The different reconstructed trajectories of the fish.
# install pangeo-fish
!pip install pangeo-fish
!pip install --upgrade "dask<2025" "distributed<2025"
!pip install dask[dataframe]
!pip list | grep -e dask -e distributed
# import libraries
import xarray as xr
import pangeo_fish
import warnings
import holoviews as hv
import pandas as pd
import movingpandas as mpd
import geopandas as gpd
from holoviews.element.chart import Curve
from holoviews.core.overlay import Overlay
from pangeo_fish.io import open_tag, read_trajectories, save_html_hvplot
from pangeo_fish.tags import to_time_slice
pangeo_fish.__version__
# this will be updated by `papermill` (or do it yourself if you execute the notebook manually!)
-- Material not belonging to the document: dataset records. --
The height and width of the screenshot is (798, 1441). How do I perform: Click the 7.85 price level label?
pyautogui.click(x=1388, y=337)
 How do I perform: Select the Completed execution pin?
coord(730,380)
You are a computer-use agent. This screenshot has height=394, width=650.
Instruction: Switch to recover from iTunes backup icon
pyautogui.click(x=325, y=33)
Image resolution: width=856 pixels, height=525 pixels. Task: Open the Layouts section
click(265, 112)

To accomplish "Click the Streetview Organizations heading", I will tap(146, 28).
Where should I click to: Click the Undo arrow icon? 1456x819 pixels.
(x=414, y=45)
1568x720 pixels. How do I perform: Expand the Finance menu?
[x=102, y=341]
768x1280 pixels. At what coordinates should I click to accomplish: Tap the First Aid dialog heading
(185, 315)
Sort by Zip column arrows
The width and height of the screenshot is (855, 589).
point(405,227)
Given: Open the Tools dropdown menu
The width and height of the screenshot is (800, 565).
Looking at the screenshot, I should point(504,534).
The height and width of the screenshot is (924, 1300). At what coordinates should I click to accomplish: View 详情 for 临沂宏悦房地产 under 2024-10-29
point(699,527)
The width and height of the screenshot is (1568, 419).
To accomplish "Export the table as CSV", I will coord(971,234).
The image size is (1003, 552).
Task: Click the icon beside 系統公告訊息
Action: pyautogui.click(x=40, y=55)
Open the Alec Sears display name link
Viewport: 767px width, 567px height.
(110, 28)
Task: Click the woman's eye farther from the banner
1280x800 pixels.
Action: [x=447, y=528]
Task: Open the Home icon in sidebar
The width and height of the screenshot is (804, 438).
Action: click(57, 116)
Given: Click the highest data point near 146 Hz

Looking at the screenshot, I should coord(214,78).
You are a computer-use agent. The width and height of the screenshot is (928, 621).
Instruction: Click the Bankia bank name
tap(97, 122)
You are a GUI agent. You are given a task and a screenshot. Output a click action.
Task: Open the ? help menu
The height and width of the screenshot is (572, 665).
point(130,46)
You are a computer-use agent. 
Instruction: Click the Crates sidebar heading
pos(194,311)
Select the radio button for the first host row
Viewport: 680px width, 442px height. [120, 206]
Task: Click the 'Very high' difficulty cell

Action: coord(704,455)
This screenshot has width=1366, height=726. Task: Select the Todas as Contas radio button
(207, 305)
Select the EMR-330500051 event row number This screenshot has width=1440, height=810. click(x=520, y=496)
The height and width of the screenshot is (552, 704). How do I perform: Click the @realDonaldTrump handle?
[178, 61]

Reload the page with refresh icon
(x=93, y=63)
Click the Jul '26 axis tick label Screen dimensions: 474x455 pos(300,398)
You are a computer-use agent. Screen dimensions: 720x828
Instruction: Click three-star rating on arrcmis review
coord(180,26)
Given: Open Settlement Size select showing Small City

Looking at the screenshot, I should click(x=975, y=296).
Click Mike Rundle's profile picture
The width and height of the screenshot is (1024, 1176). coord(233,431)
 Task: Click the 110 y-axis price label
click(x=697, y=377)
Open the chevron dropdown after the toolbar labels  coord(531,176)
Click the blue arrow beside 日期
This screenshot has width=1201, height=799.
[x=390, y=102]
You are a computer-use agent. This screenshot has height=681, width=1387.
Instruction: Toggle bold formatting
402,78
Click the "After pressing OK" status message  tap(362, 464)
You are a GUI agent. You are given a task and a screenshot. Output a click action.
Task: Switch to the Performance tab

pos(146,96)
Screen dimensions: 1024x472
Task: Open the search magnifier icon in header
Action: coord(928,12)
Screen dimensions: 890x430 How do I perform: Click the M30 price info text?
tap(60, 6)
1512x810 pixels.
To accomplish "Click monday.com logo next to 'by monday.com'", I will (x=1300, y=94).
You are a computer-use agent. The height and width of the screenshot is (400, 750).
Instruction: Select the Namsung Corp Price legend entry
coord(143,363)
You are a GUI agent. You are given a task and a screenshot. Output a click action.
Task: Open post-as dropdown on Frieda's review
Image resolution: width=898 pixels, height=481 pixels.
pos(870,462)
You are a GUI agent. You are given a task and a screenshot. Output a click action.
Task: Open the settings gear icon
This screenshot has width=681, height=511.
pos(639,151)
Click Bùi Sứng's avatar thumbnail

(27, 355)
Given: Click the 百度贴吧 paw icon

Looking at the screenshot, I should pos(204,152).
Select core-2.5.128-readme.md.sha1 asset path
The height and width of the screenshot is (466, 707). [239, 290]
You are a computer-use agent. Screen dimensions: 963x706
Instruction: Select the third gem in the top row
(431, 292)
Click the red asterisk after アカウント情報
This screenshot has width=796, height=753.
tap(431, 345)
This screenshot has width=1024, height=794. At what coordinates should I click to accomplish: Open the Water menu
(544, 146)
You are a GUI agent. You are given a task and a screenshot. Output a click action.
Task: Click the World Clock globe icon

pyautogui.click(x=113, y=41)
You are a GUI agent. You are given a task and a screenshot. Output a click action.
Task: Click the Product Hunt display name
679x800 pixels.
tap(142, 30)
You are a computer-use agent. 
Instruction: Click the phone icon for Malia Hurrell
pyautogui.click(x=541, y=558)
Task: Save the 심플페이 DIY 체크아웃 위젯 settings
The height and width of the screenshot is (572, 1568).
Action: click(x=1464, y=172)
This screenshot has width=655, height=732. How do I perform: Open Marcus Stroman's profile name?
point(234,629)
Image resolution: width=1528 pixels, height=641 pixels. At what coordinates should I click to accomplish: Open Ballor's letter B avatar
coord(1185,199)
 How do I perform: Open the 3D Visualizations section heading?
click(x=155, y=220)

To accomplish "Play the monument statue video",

tag_root = "s3://gfts-ifremer/bar_taos/formatted/"
tag_name = "PE_A18891"
result_root = "s3://gfts-ifremer/bar_taos/run/username/test"
storage_options = {
"anon": False,
"profile": "gfts",
"client_kwargs": {
"endpoint_url": "https://s3.gra.perf.cloud.ovh.net",
"region_name": "gra",
},
}
track_modes = ["mean", "mode"]
target_root = f"{result_root}/{tag_name}"
target_root
# load trajectories
trajectories = read_trajectories(
track_modes, target_root, storage_options, format="parquet"
)
# retrieve the pd.DataFrame objects
mean_df = trajectories.trajectories[0].df
mode_df = trajectories.trajectories[1].df
Plotting Functions#
opts_kwargs = {
"color": "red",
"line_width": 1,
"alpha": 0.5,
"line_dash": "dashed",
}
def create_vertical_lines(da: xr.DataArray, opts={}):
# creates vertical lines styled w.r.t ``opts``
vlines = hv.VLines(da.time.values).opts(**opts)
return vlines
def add_vertical_lines(plot, da: xr.DataArray, opts={}, margin_factor=0.1):
# adds vertical lines to a Curve object while preserving the initial vertical vertical limits
if isinstance(plot, Curve):
dim_name = plot.dimensions()[-1]
elif isinstance(plot, Overlay):
dim_name = plot.get_dimension(plot.ddims[-1])
else:
raise Exception(f"unknown type for plot: {type(plot)}")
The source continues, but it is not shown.